**Item coordinate data**.

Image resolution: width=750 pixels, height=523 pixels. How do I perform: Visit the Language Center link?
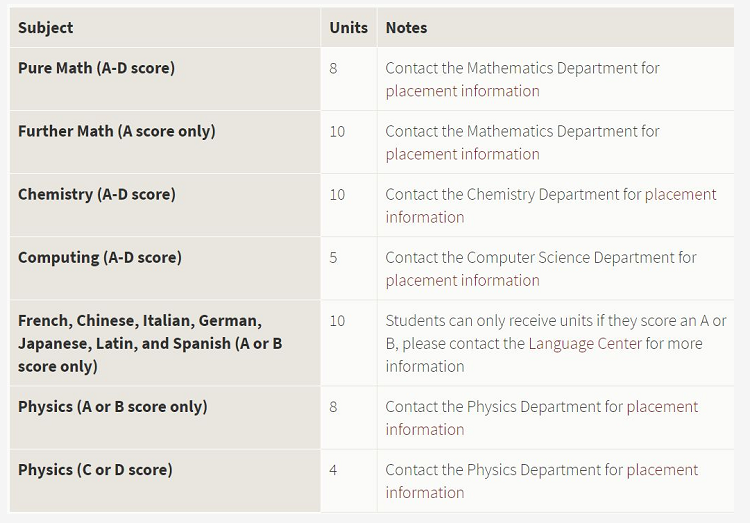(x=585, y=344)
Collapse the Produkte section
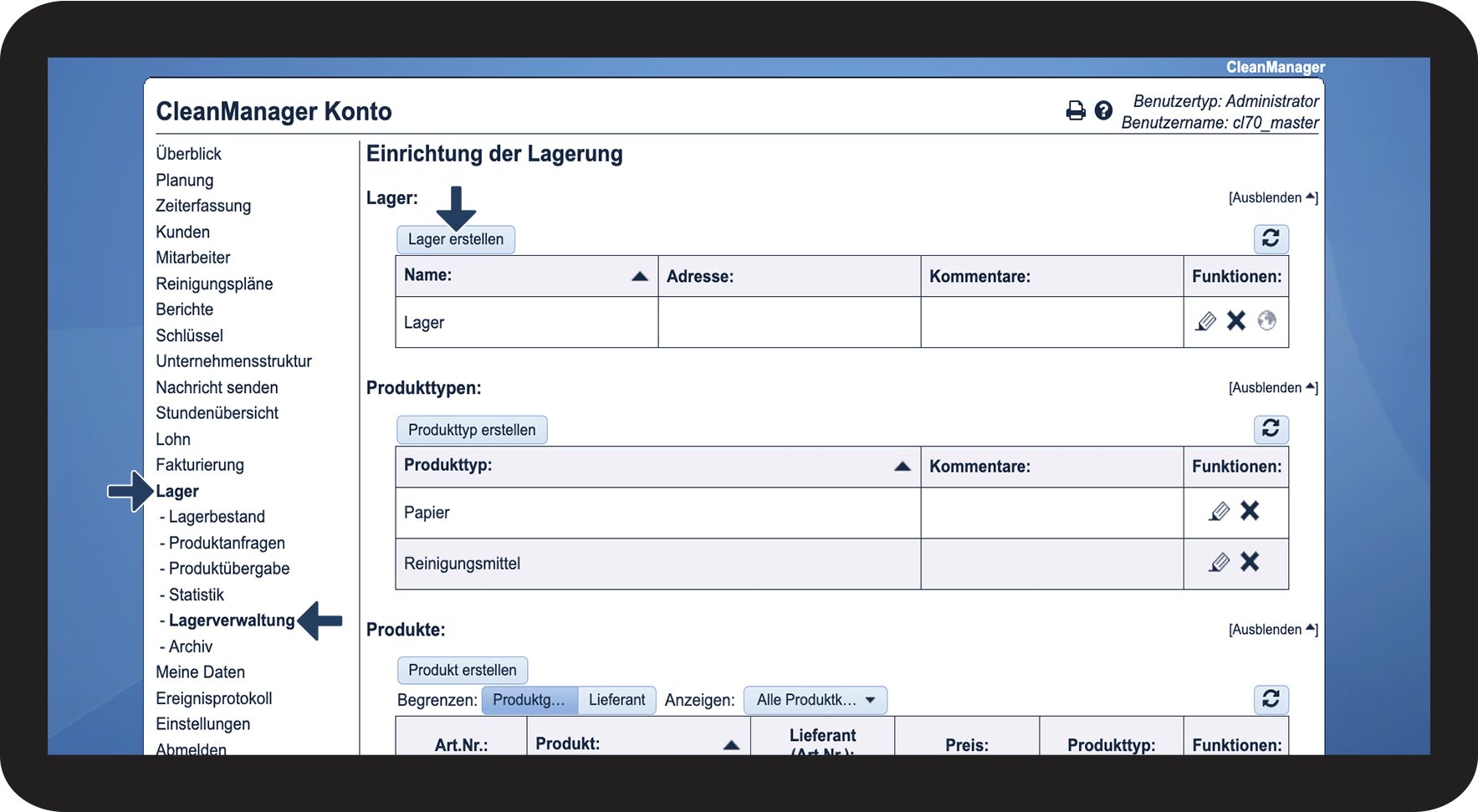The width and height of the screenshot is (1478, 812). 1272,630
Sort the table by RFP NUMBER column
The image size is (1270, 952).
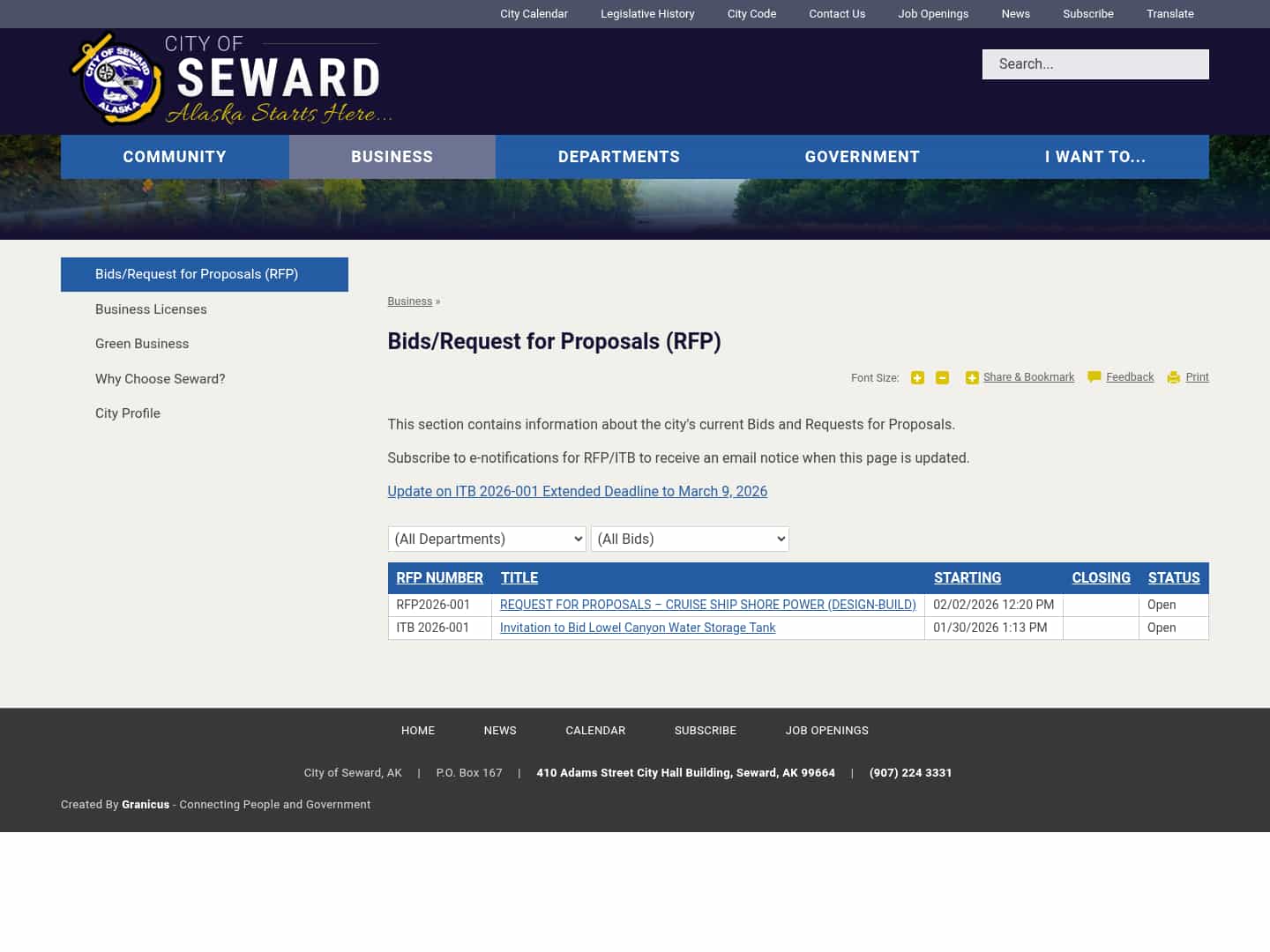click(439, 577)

**Problem requirements**.
Reproduce the lines of all the rows above verbatim, leaving out the pictures.

**Full solution**.
Image resolution: width=750 pixels, height=523 pixels. How do I perform: Visit the Language Center link?
(x=585, y=344)
Collapse the Produkte section
The width and height of the screenshot is (1478, 812). 1272,630
Sort the table by RFP NUMBER column
The image size is (1270, 952).
click(439, 577)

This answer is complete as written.